Postby chownah » Mon Jan 16, 2012 5:09 am

4. 'Internally': contemplating his own breathing; 'externally': contemplating another's breathing; 'internally and externally': contemplating one's own and another's breathing, alternately, with uninterrupted attention. In the beginning one pays attention to one's own breathing only, and it is only in advanced stages that for the sake of practicing insight, one by inference at times pays attention also to another person's process of breathing.

It may be good to note that in this Sutta this contemplating is being done by a monk who has gone into seclusion....that is the monk will be alone if following the Buddha's description. For some this means that the "exernal" breathing does not refer to another person's breathing while some consider it to mean that it in fact is another person's breathing but it is contemplated psychicly, and yet other's consider it to mean that the meditator might conceive of his/her body "from the inside" and "from the outside" or conceive of the body as being either internal to the focus of contemplation or to be external to the focus of contemplation or being both internal and external to the focus of contemplation....and there are other interpratations as well I guess......like for instance one might come to experience the "self" as being detached from experience and thus be thought of as being another entity and external to experience and thus describe it as an external body.....I guess.....
Also note that it seems like the concept of the external body is not necessary and is only one possible way to contemplate the body in the body as evidenced by this portion of the same sutta:

Thus he lives contemplating the body in the body internally, or he lives contemplating the body in the body externally, or he lives contemplating the body in the body internally and externally.[4] He lives contemplating origination factors[5] in the body, or he lives contemplating dissolution factors[6] in the body, or he lives contemplating origination-and-dissolution factors[7] in the body.

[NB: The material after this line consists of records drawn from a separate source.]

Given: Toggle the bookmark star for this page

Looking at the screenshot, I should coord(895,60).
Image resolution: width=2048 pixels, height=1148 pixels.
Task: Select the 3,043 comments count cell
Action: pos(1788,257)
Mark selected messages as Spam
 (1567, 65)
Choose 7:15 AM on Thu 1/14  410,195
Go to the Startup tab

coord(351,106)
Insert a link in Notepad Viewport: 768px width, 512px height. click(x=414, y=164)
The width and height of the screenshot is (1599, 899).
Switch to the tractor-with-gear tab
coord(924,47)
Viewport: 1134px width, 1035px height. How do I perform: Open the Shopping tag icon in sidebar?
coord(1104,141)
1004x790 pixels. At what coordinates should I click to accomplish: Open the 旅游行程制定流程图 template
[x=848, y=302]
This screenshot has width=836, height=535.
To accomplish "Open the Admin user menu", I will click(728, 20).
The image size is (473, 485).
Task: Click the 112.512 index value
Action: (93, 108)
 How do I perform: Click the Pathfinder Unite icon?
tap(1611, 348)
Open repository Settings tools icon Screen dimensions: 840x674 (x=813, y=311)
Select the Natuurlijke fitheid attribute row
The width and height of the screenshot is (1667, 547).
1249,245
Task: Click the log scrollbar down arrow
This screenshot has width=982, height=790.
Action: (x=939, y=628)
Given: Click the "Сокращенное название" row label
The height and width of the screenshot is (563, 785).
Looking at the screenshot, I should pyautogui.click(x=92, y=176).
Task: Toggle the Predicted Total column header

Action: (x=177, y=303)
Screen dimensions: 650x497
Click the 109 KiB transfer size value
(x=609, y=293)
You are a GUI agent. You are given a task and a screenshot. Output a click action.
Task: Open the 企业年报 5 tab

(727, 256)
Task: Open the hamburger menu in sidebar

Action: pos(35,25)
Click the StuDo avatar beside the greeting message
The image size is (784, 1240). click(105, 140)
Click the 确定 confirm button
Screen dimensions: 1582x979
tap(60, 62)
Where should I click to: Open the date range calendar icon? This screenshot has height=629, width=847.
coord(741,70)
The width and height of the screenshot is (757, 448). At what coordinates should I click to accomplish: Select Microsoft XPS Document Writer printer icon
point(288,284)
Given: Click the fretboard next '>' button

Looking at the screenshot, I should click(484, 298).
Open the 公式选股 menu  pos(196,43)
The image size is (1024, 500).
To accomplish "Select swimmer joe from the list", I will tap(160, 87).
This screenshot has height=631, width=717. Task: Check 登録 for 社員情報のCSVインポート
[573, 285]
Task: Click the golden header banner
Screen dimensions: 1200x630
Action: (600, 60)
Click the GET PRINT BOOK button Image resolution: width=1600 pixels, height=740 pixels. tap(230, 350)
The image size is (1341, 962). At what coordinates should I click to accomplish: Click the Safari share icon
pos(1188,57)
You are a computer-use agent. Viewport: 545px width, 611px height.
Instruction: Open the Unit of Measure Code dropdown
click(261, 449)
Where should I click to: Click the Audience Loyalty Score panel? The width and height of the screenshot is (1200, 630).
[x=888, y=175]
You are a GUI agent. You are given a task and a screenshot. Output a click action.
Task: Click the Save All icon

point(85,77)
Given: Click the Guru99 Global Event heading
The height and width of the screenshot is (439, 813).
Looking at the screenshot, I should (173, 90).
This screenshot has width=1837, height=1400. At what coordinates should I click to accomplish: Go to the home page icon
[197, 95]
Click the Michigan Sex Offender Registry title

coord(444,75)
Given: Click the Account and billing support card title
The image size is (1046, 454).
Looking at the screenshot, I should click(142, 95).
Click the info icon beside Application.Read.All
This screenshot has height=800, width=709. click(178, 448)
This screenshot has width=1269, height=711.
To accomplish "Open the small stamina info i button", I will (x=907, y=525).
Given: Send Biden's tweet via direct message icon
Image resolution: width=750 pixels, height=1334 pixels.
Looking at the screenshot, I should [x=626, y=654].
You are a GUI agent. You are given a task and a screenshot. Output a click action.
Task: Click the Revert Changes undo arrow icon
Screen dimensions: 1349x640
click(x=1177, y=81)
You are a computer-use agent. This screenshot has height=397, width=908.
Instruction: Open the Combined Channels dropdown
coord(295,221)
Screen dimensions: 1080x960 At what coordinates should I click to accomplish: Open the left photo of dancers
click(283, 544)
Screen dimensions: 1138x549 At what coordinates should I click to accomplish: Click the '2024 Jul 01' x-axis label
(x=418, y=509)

Or his mindfulness is established with the thought: "The body exists,"[8] to the extent necessary just for knowledge and mindfulness, and he lives detached,[9] and clings to nothing in the world. Thus also, monks, a monk lives contemplating the body in the body.

It seems to me that there are several different approaches mentioned here and the external body seems to be important to only two of them....I guess..... but don't know for sure.....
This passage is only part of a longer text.